Breaststroke, Multi-Tasking and Change: A Ramble

breaststroke

From the USA Swimming rule book:  Swimmer should push off the wall into streamline position, face down or on the breast. The swimmer should sweep the hands out to just outside the shoulders and turning fingertips down, moving the arms back simultaneously, pressing hands toward the belly and squeezing elbows in toward the ribcage. The hands shall be pushed forward together from the breast on, under, or over the water. The elbows shall be under water except for the final stroke before the turn, during the turn and for the final stroke at the finish. The hands shall be brought back on or under the surface of the water. The hands shall not be brought back beyond the hip line, except during the first stroke after the start and each turn. As the hands are being brought back toward the chest/belly, the swimmer should bend their knees, drawing their heels up toward their buttocks, with toes turned out toward the sides. As the hands are pressed forward, the swimming should execute the kick, both feet moving in unison, whipping back with a slight outward rotation (similar to a frog kick). Throughout the race the stroke cycle must be one arm stroke and one leg kick in that order. All movements of the arms shall be simultaneous and in the same horizontal plane without alternating movement. During each complete cycle, some part of the swimmer’s head shall break the surface of the water. All wall touches must be two hands touching simultaneously in the same plane.

Breaststroke is the ultimate in “pat your head, rub your tummy”. Coordinating the kick and pull is hard enough, then throw in remembering how to hold your feet, where your hands should be, and making sure your head breaks the surface with each stroke and you have the ultimate in multi-tasking metaphors! It’s no wonder little kids struggle with it so much.

Multi-tasking can be trained into muscles—by virtue of repetition, muscle memory will take over and allow us to execute the movements correctly without having to think about each one. It gives us the illusion that we can do many things simultaneously, which excites the Brain, who then yells, “Awesome! I’m going to help!” And it all falls apart.

You see, the problem is that Brain can’t multi-task. It can do many things quickly so it appears as though it’s all happening at the same time, but it’s not. Every time Brain focuses “here”, whatever is going on “there” suffers. (Think about how many times you’ve arrived at your destination not remembering the drive. Brain was thinking about something else.) We see this regularly in swimming, when a coach will advise a swimmer to work on their kick, or think about their head position, and as soon as Brain starts doing what we’ve asked, the rest of the stroke gets messy.

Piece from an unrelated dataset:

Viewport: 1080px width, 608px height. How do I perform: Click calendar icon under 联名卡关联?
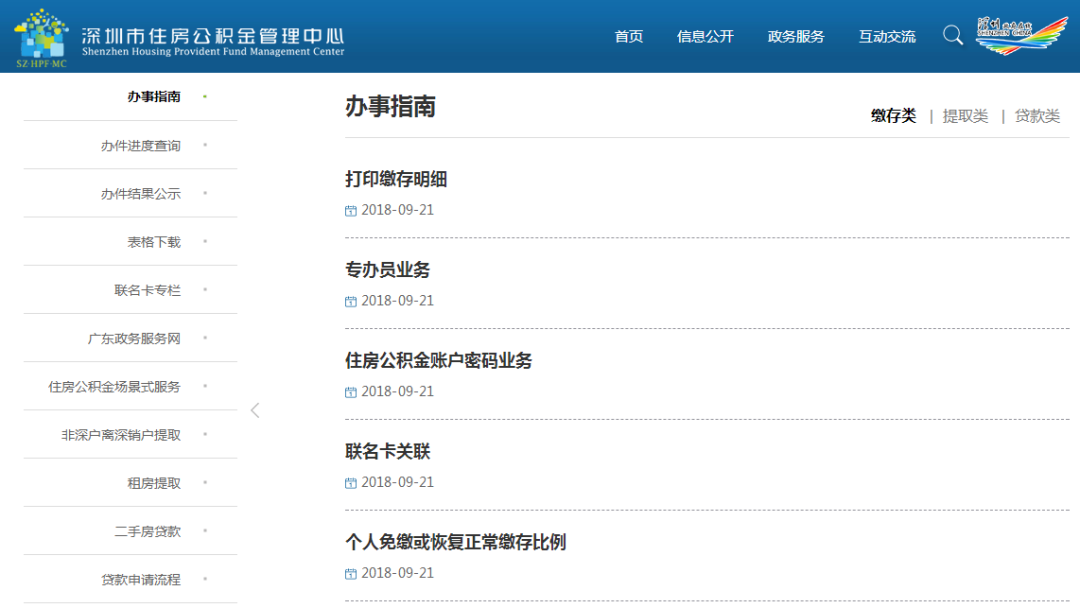[x=351, y=483]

This is another of the hard lessons of swimming. While a swimmer is working to correct a stroke, they will go through a period of feeling awful and awkward trying to swim it. They will get discouraged. They will wonder why they’re trying to make a change if it is only going to result in being worse. They will want to abandon the change and go back to the way they used to do it, because that was comfortable and familiar, but they can’t. They started to make a new habit and now the old way is lost. Even Brain isn’t sure where to focus.

This is a difficult but absolutely normal step on the path of major change. As you discipline Brain to focus on doing something entirely new, everything else will feel as though it’s falling apart. Getting through this is incredibly hard, but you must press forward. You cannot go back: Brain has forgotten that way. You cannot stay in this awful place, neither here nor there, with Brain completely unfocused. You must move forward, with persistence, reminding yourself that this is temporary, that you chose this way in order to grow and make progress, that repetition and focus will make a “new normal”.

Before you know it, there will be a new place and a better habit, one you won’t have to think so hard about anymore.